While he understood risk as a banker, he
ignored to look into reinvestment risk. This is
a typical problem with many of us.
To meet any kind of long-term regular
income requirement, investing in fixed
interest investments have inherited risk.
When fixed deposits and bonds mature, there
is a possibility that interest rates have gone
down and, renewed interest earning could be
lower compared to earlier earning.
Always factor in reinvestment risk while
investing in fixed deposit, bonds, etc. Risk
here means that eventuality may or may not
happen. This, however, does not mean that
when a fixed deposit or bond matures, interest earned
on renewed fixed deposit or bond will be lesser than the
older one. But there is a possibility that it may happen.
How to deal with risk?
For long-term regular income, avoid investing only in
fixed deposits or bonds. Instead, invest a small portion
in equity or gold. One can invest directly or through a
mutual fund.
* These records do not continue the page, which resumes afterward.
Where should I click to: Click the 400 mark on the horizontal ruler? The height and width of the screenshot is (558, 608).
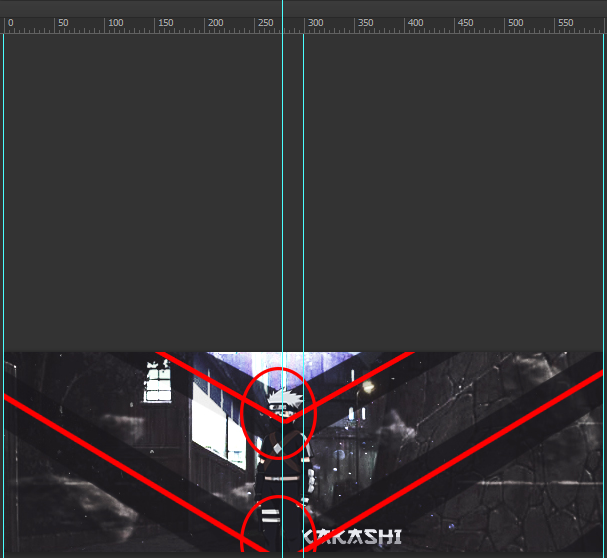[x=414, y=23]
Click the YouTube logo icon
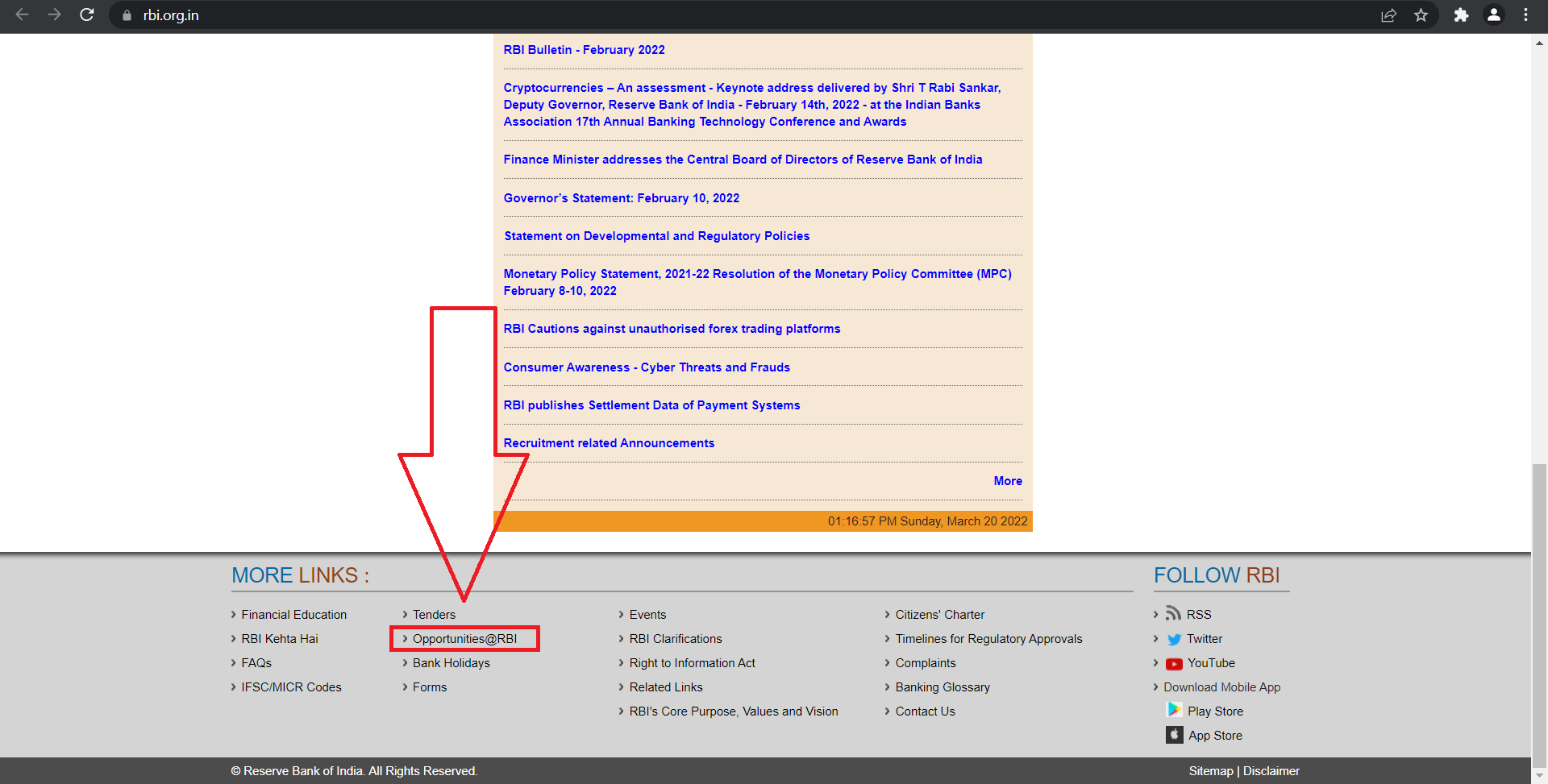Screen dimensions: 1548x784 1174,664

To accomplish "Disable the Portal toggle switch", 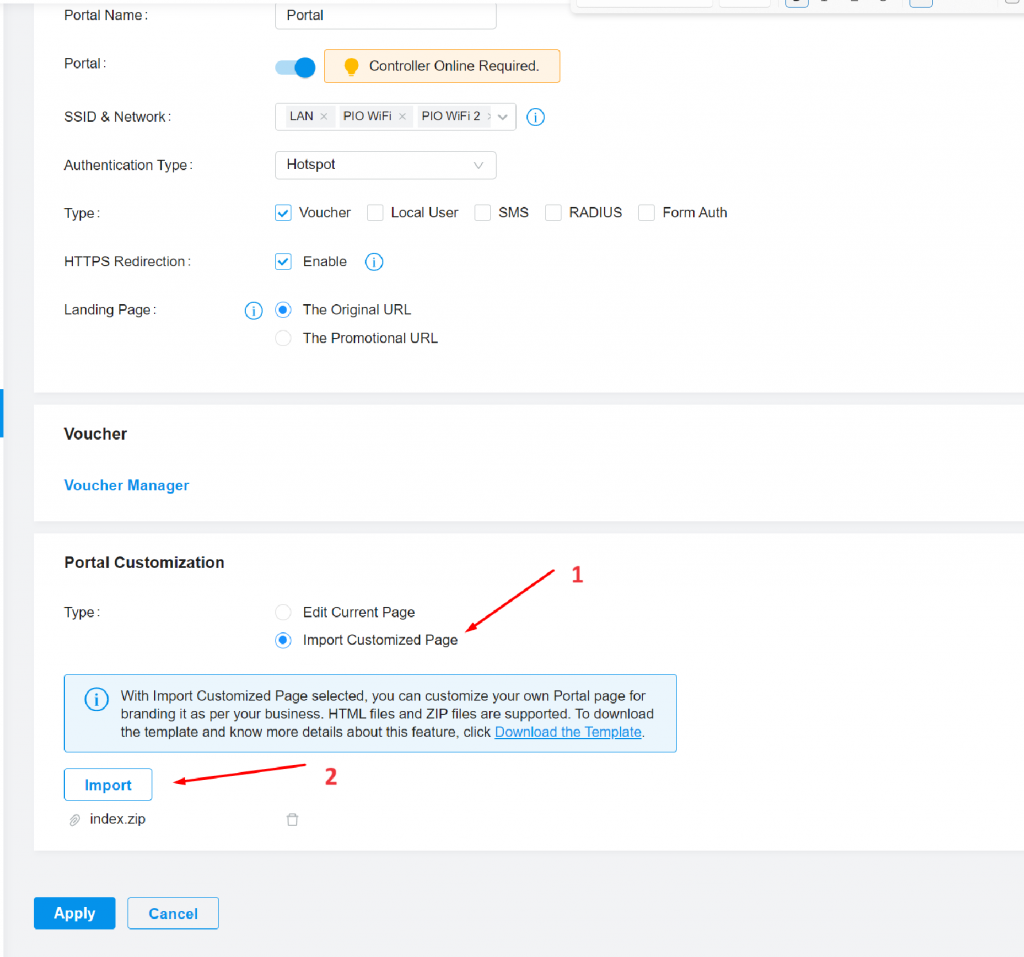I will [x=294, y=66].
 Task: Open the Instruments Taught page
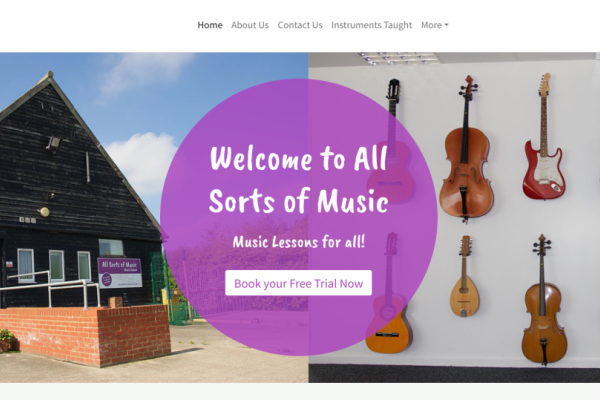(x=372, y=25)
That small portion will be able to generate
higher returns and ensure appreciation in capital.
Another strategy to ensure while investing in fixed
deposit and bonds is to have different maturity periods.
That is, if you have `10 lakh to invest, instead of
investing all of them in a five-year fixed deposit, invest in
a plan with a staggered maturity period of three, five and
seven years, based on your fund requirement.
While investing in fixed deposits or bonds for regular
income, please be careful with reinvestment risk.
Gaurav Mashruwala
(Financial Planner & Author
of Yogic Wealth)
[email protected]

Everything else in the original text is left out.